Alex Payne, formerly of Twitter and now of BankSimple, has an interesting opinion on what our duty is as entrepreneurs. You should go read the whole thing before going forward.
Finished? OK.
Alex’s main point as I understand it is that building a company solely to support yourself is doing a disservice to humanity and a waste of your talents. As entrepreneurs and software developers we should be spending every waking moment thinking about how we can have an impact on a larger scale.
No thanks.
I run a successful “micro-business” as Alex calls it. Second Gear has been in business for nearly five years, is profitable and supports me, my wife and my dog. My apps have been downloaded tens of thousands of times and I thank every single customer who has made my dream a reality. Despite Second Gear’s financial successes, I have absolutely zero ambition to expand into the next Panic, OmniGroup or Apple. As long as I can pay my bills, eat well and keep some money in the bank, I consider myself successful and happy.
Says Payne:
At the core of the pro-“micro business” argument is an idea that I find hard to swallow: that merely being happy should be purpose enough for a person.
If you think that being truly happy is easy, you are probably miserable and looking for a way to justify your own unhappiness. So many people go through life unhappy because of their work situation, a failing marriage or a variety of other problems.
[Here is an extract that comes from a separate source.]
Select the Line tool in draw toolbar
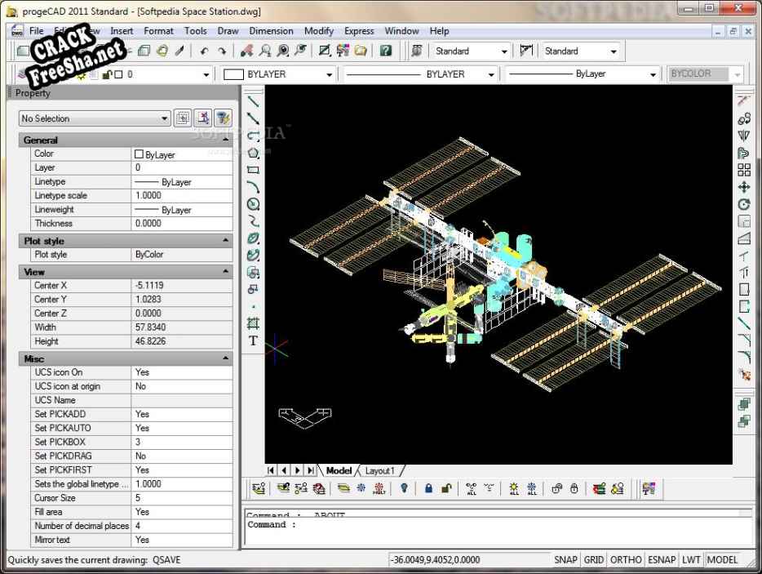(x=253, y=101)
If they are able to find happiness by eliminating the things that are bringing them down and building the product or service they’ve always dreamed of, who is to fault them for it?
He continues:
A “micro business” whose primary mission is providing for the solo founder (or a very small group of founders), is not, I believe, an adequate structure for doing business in a world that desperately needs the help of entrepreneurs. In blunt terms of value creation and extraction, it is a break-even proposition at best.
I have absolutely zero obligation to anyone outside of myself. I choose to do what makes me happy and to associate with those that enrich my lives in positive ways. Sense of duty is for those in the military or Peace Corps, not software development.
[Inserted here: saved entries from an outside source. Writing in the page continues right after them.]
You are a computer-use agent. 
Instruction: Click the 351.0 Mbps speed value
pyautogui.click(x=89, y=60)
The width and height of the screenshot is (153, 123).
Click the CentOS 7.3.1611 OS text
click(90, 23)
To say that I am wasting my life because I don’t subscribe to the notion that I should spend every waking moment of my life trying to change the world is wrong and reeks of Silicon Valley elitism.1 No matter what career path you choose, large or small, if you aspire to be a good person and a positive force in the world, you will have achieved success.
He concludes:
Start a big business. Start a small business. Just think beyond yourself. When you look back on your life, do you want to be the person who got by and lived for your own happiness, or the person who brought happiness, security, and prosperity to countless others? Even if you tried for the latter and failed, surely that’s no waste of a life.
If Alex feels he has to martyr himself for the greater good of those who live a digital life beyond him, that’s fantastic. I don’t want to judge the path he chooses to take his career. By the same token, I don’t think he has the right to do the same for me and the millions of people around the world who have done just fine wasting their life.
Do something, anything, because it makes you happy. Don’t do it because you feel like you owe it to the world. You don’t.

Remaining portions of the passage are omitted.